For China's part, President Hu answered a Wall Street JournalQ&A from the Chinese perspective, while Vice Premier Li Keqiang recently penned an op-ed for the Financial Times. And, importantly, State Councilor Dai Bingguo, who basically runs China's foreign policy, published a piece that seems to reinforce Beijing's collective toning-down of rhetoric on the eve of Hu's visit. The reassertion of the concept of "peaceful development," which has been the guiding principle of Chinese foreign policy for at least a decade or more, indicates mainstream moderate voices may be wresting control again. All in all, the message from Beijing is pretty clear: Do not be afraid of a growing China.
Well it sure sounds like many are invested in what is expected to be a crucial meeting. Indeed, on protocol alone, it is important. While both sides have touted the fact that Obama and Hu have already met one-on-one on seven or eight different occasions, those were far different from a state visit. Even when Hu visited in 2006 under the Bush administration, it was a "semi-official" state visit, with the Chinese president only getting a state lunch. This time, the White House is pulling all the stops, with the requisite pomp, 21-gun salute on the White House lawn, and a lavish state dinner. Word has it that Hu will also visit with key congressional members as well as travel to Chicago to meet with business leaders.

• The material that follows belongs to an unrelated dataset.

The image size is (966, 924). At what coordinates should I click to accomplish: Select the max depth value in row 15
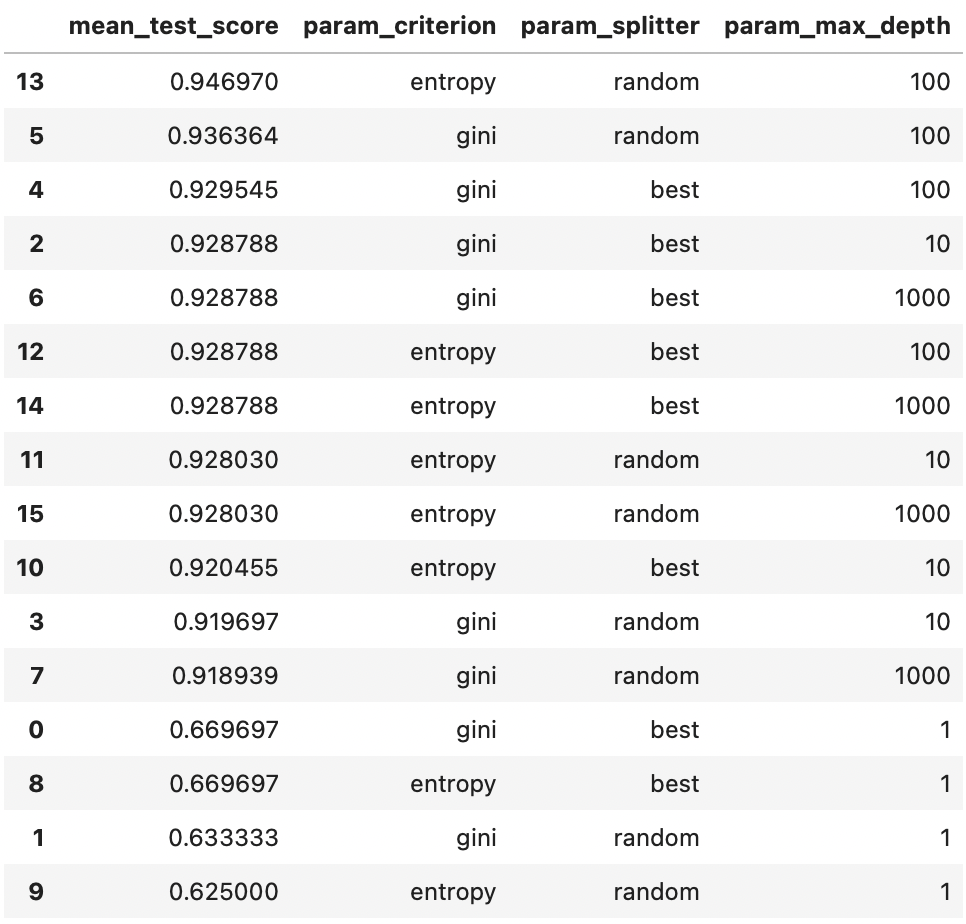click(x=923, y=513)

For the Chinese officials -- who are ever so meticulous about each and every detail of the event protocol -- this kind of treatment immediately telegraphs to Beijing the importance of the bilateral relationship. Their particular care on how events proceed is not without reason. Unlike Obama's China visit in 2009, where China could stage-manage and control media, Hu and his delegation realize that they are powerless in the hands of U.S. media and the freedom of protesters. I suspect the memory of that Chinese Falun Gong heckler in front of the White House during Hu's 2006 speech has not been completely erased. Perhaps this is why China plans to run ads that portray the country in a positive light during the visit. Hooray soft power?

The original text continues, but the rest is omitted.